* _TASK OBJECTIVE_
Produce a word-for-word copy of the line that contains "Minimize the terminal window" and each line after it through the end of the material, omitting pictures and all other lines.
################
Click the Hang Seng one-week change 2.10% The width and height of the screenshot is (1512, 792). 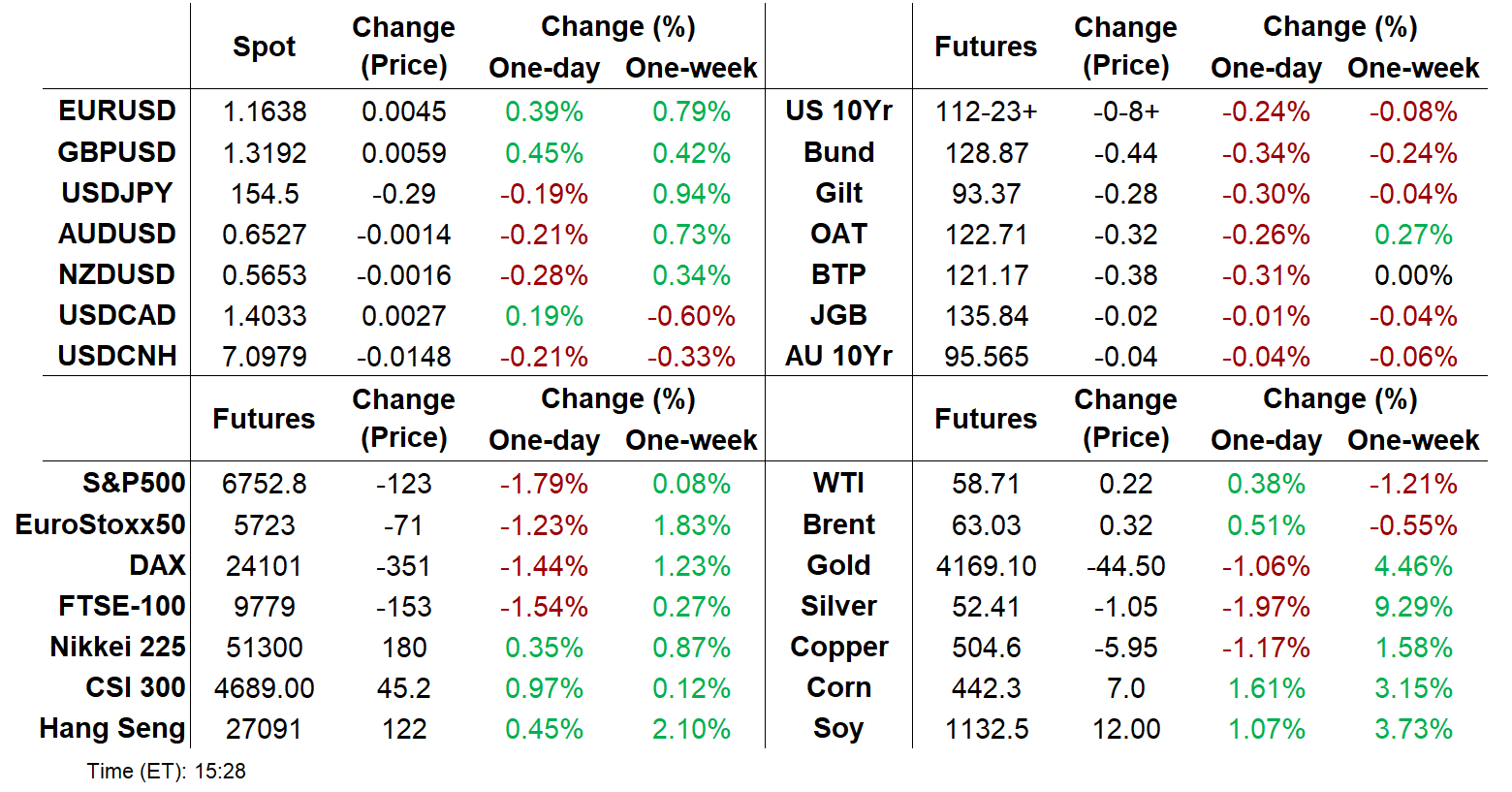click(x=691, y=729)
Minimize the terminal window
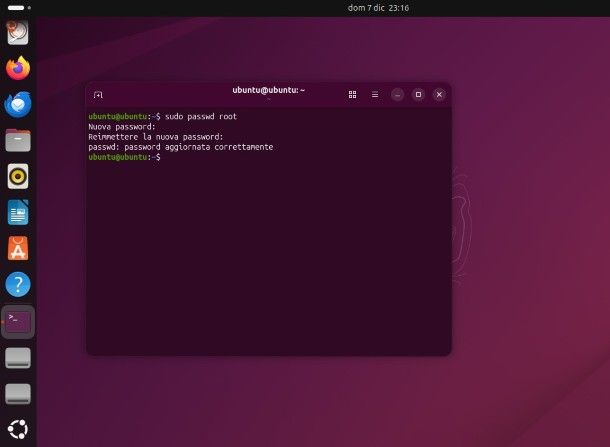The width and height of the screenshot is (610, 447). pyautogui.click(x=397, y=94)
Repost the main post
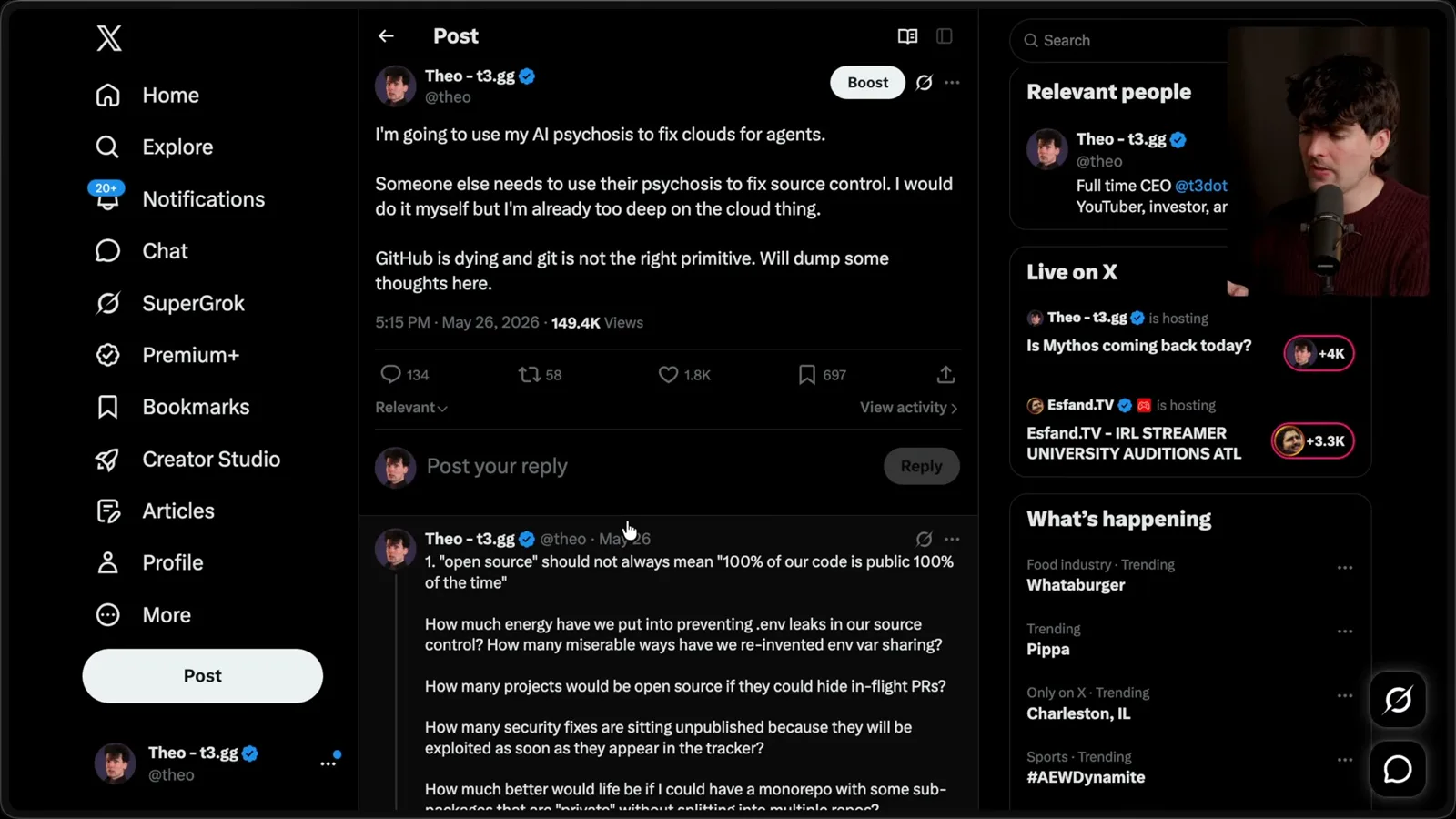This screenshot has height=819, width=1456. point(529,375)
################
* _EXERCISE RESPONSE_
Minimize the terminal window
The width and height of the screenshot is (610, 447). pyautogui.click(x=397, y=94)
Repost the main post
This screenshot has height=819, width=1456. point(529,375)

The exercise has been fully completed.